— start —

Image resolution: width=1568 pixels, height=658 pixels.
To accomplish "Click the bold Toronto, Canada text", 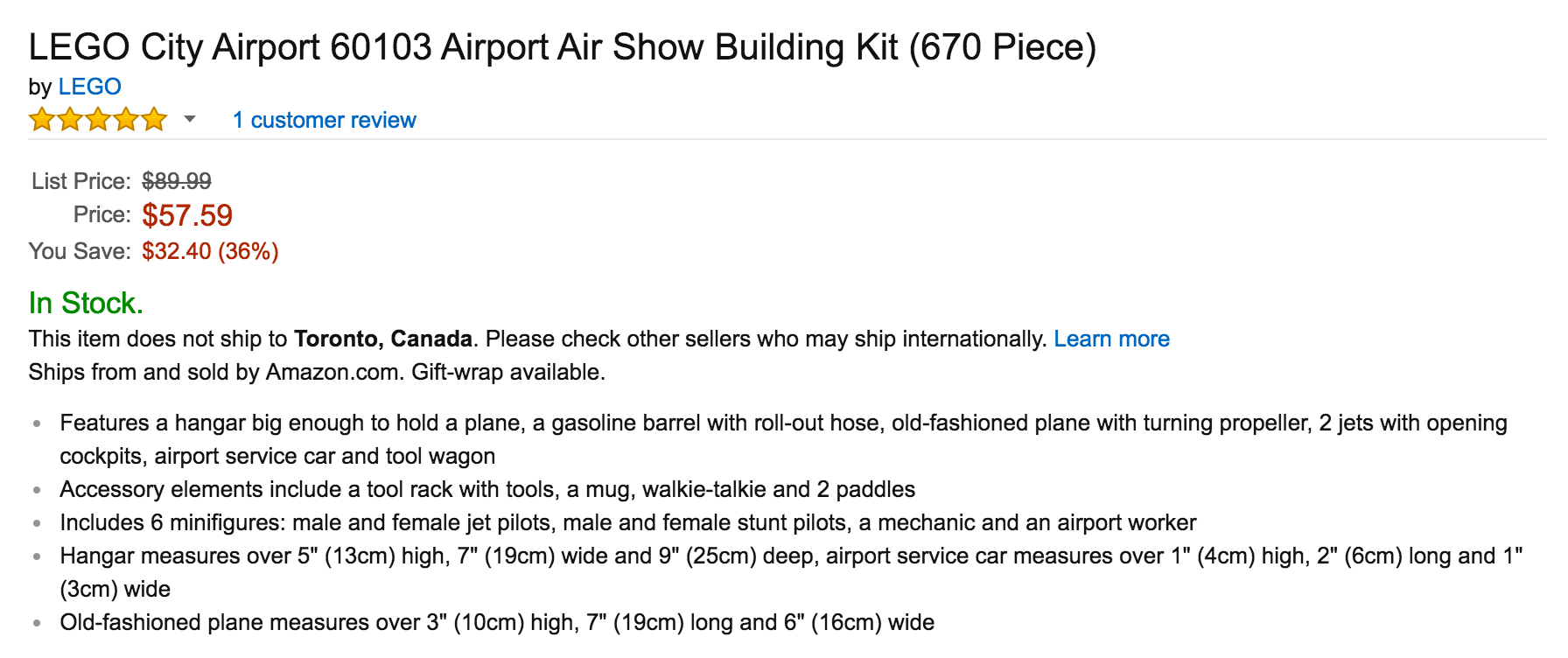I will click(383, 339).
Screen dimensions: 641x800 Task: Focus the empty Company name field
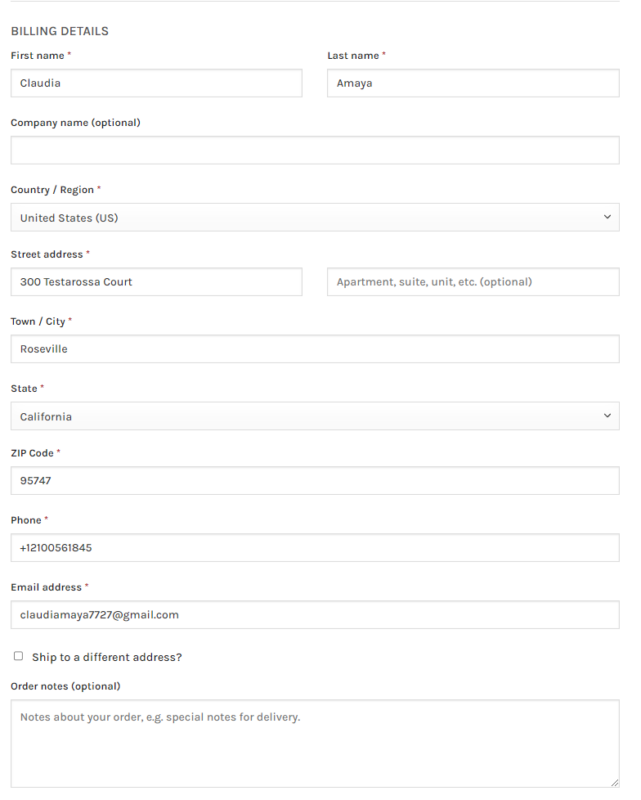[315, 150]
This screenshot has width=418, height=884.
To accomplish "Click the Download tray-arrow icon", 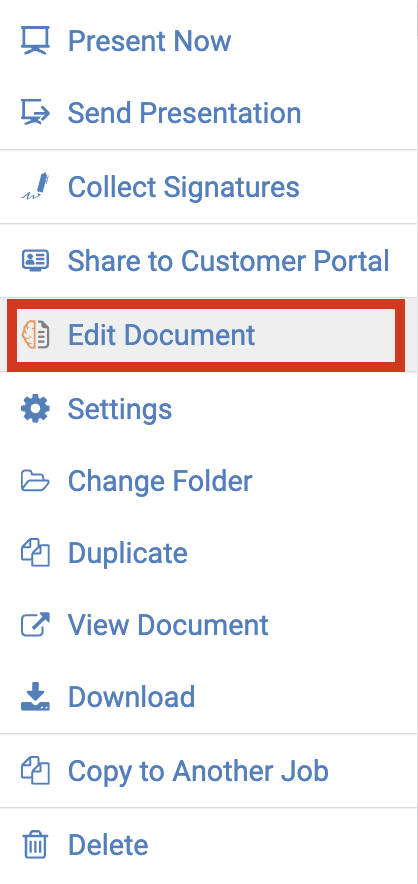I will click(x=35, y=696).

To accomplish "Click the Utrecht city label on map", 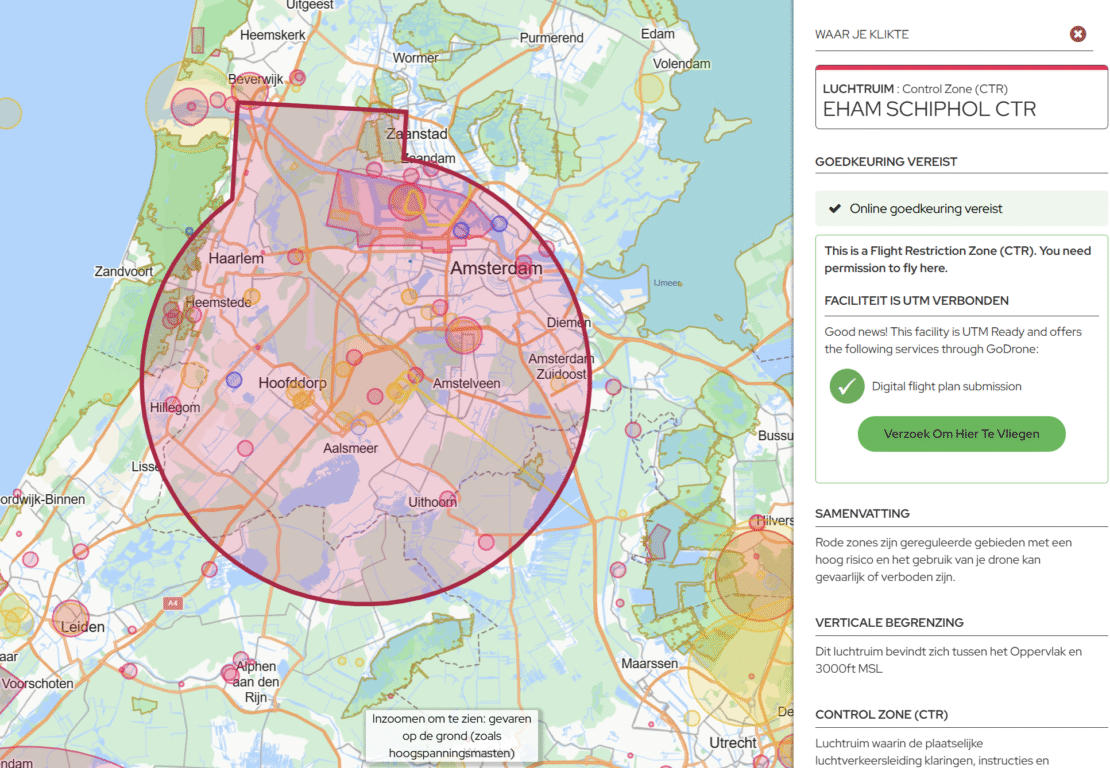I will (x=733, y=743).
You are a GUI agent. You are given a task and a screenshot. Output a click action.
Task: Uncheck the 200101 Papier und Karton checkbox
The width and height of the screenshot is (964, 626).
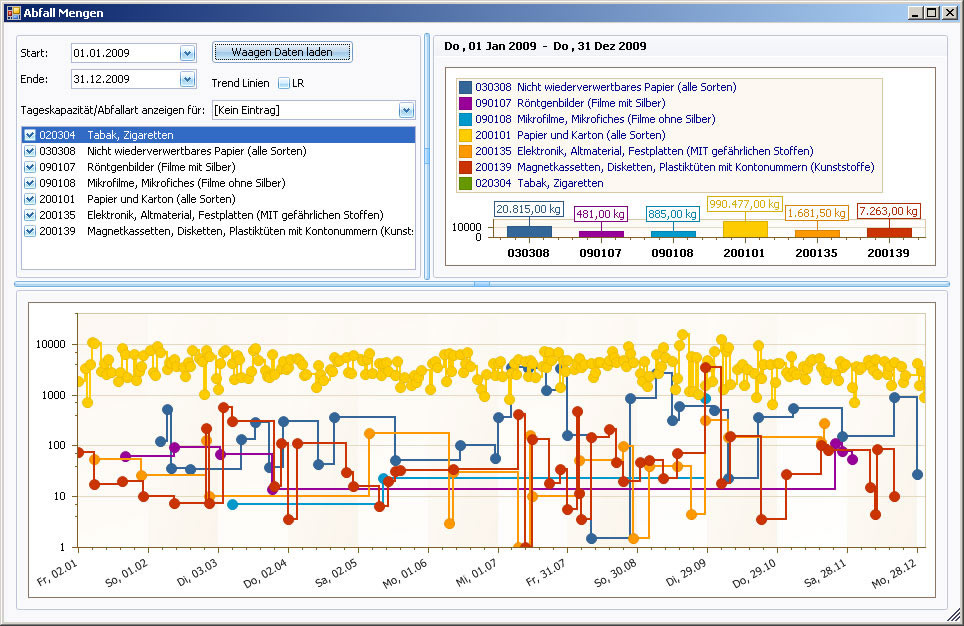click(30, 199)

— end —

Collect every line above that contains the word "width" and copy each one out in full.

RIGHT ANSWER
Image resolution: width=1568 pixels, height=658 pixels.
This screenshot has width=418, height=884.
The width and height of the screenshot is (964, 626).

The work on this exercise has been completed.